The new government annulled its predecessor’s appointments to the country’s highest court, put in five of its own appointees, then passed a law to curb the court’s powers. Complaining of media bias, it fired the management of Poland’s state broadcasters, weakened the media regulator, and named a former party campaign manager to run public television. Another PiS stalwart has been tapped to lead the intelligence services. These and other moves have been strongly criticized in Europe. In Poland they’ve sparked protests and eroded public support for the party.
Yet the new rulers’ most alarming changes may be ahead— because they’re preparing to retool Poland’s economic policy. Eight of the 10 members of the central bank’s monetary policy council will soon reach the end of their terms. Parliament will name six replacements, and the new PiS-supported president, Andrzej Duda, will appoint the other two. PiS has made it clear it wants a more government-friendly central bank, one that’s more willing to lower interest rates—something that Marek Belka, the current bank governor, says isn’t needed. (Belka’s term ends in June.)
This could be a problem, especially if the government follows through on promises to increase spending. It has proposed, among other things, to provide a 500 zloty ($125) monthly child subsidy for poorer households, to lower the retirement age, to raise tax-free income thresholds, and to boost the minimum wage. It’s estimated the child subsidy program alone will cost 19 billion zlotys in 2016.
The danger is that PiS will want to pay for its populist pledges by borrowing—and will count on the central bank to pave the way by lowering interest rates. It would be a double shame, because Poland’s economy still needs steady, competent management.
The economy has certain strengths after years of growth, including sturdy trading relationships and a deep bench of international investors.
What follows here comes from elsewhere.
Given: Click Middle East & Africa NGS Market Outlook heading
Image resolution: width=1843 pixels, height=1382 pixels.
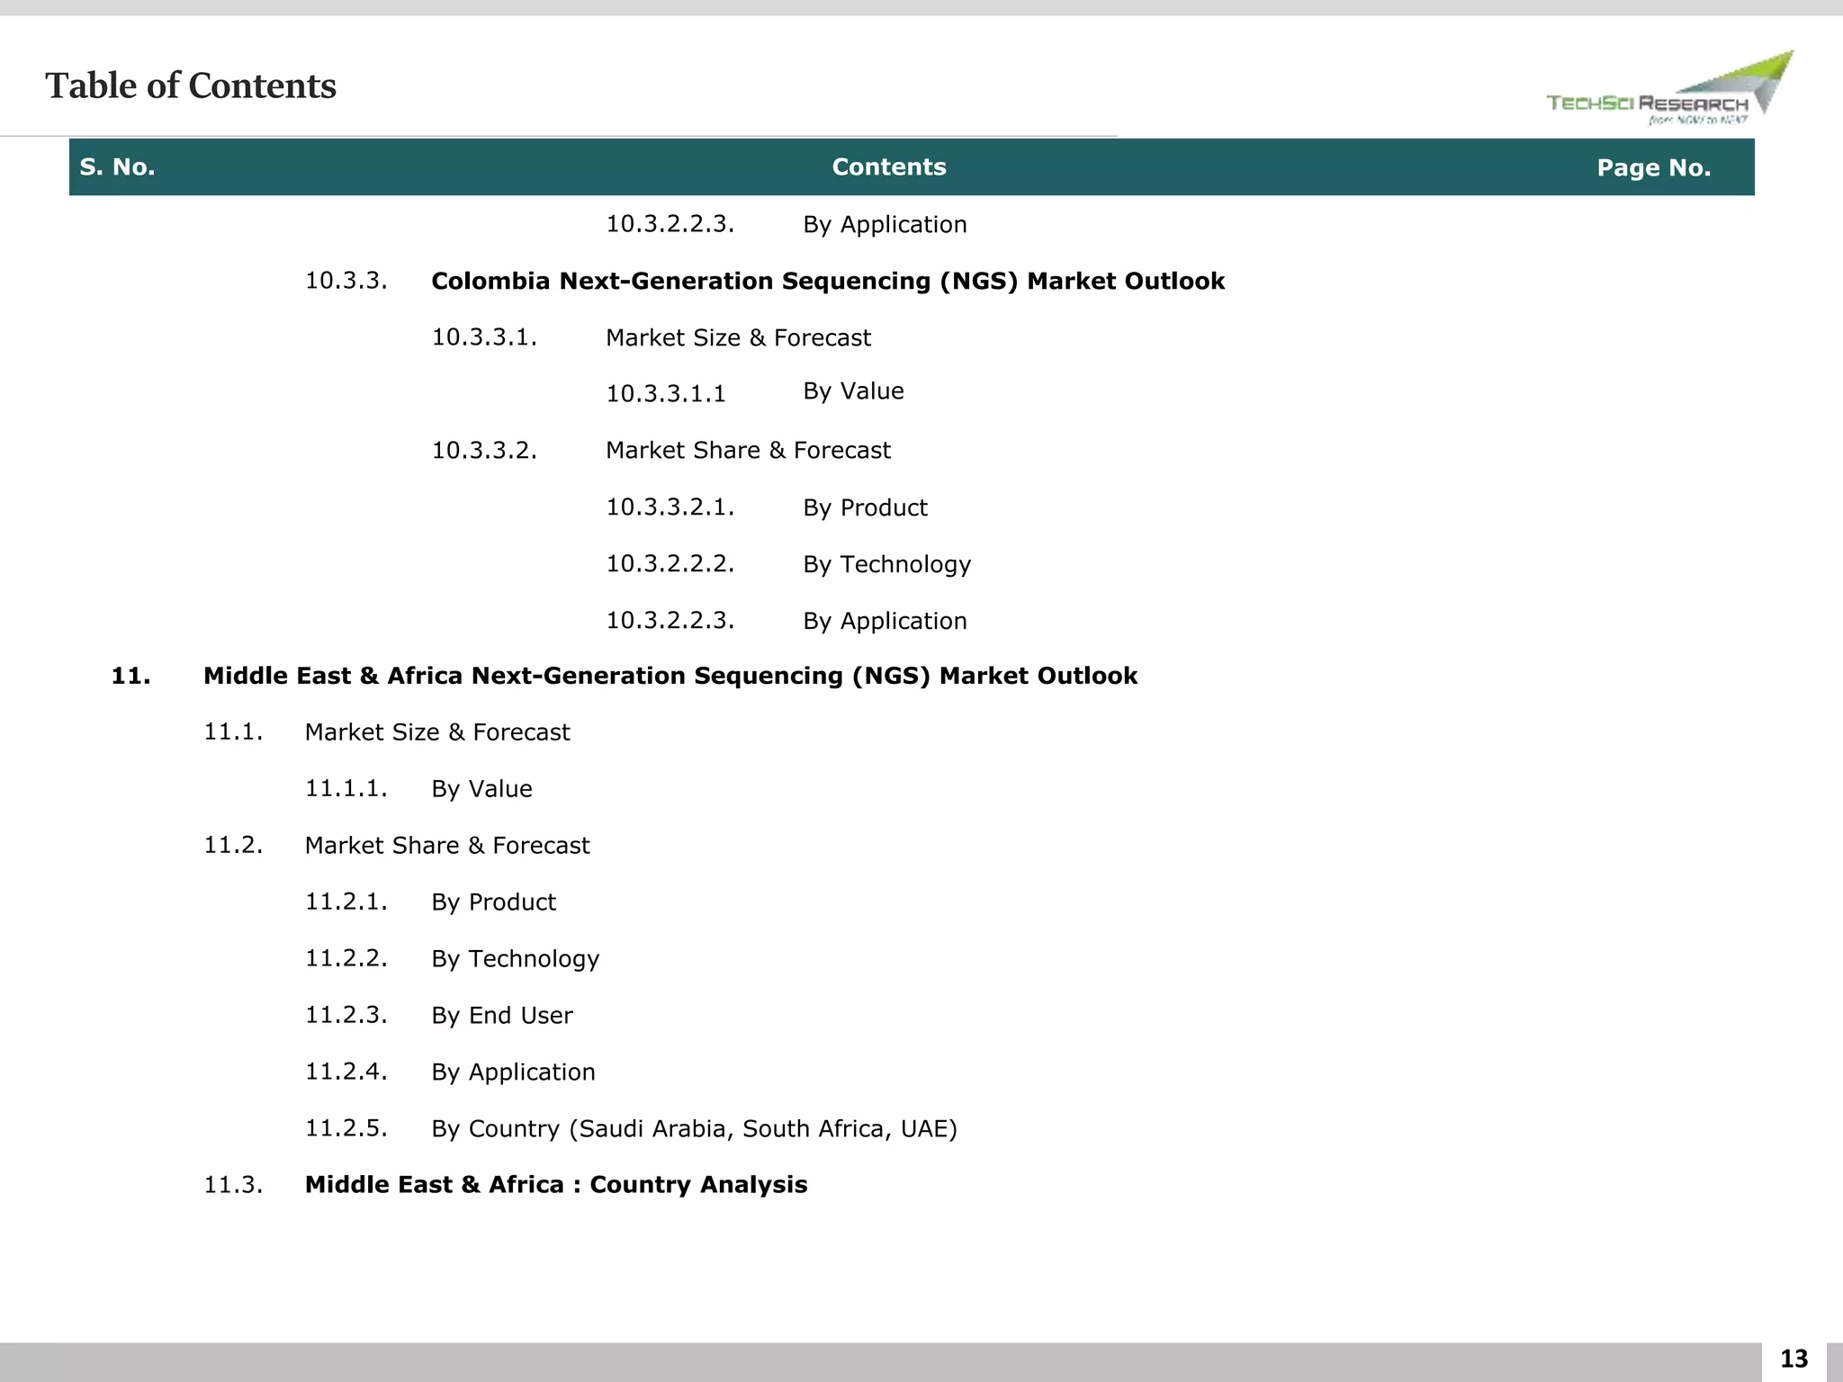Looking at the screenshot, I should [x=670, y=677].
But living standards remain well below the European average, parts of the country haven’t reaped the benefits of growth, and labor markets remain too inflexible. Poland has one of Europe’s fastest-aging populations, putting a strain on social services. While gross domestic product is growing—officially, at a rate of about 3.5 percent in 2015—a weak currency makes this growth appear stronger than it really is.
Poland’s problems are structural, not of a monetary nature, so the government shouldn’t lean on the central bank to solve them. But its aggressive moves to dominate the constitutional court and the media have made investors worry that it might.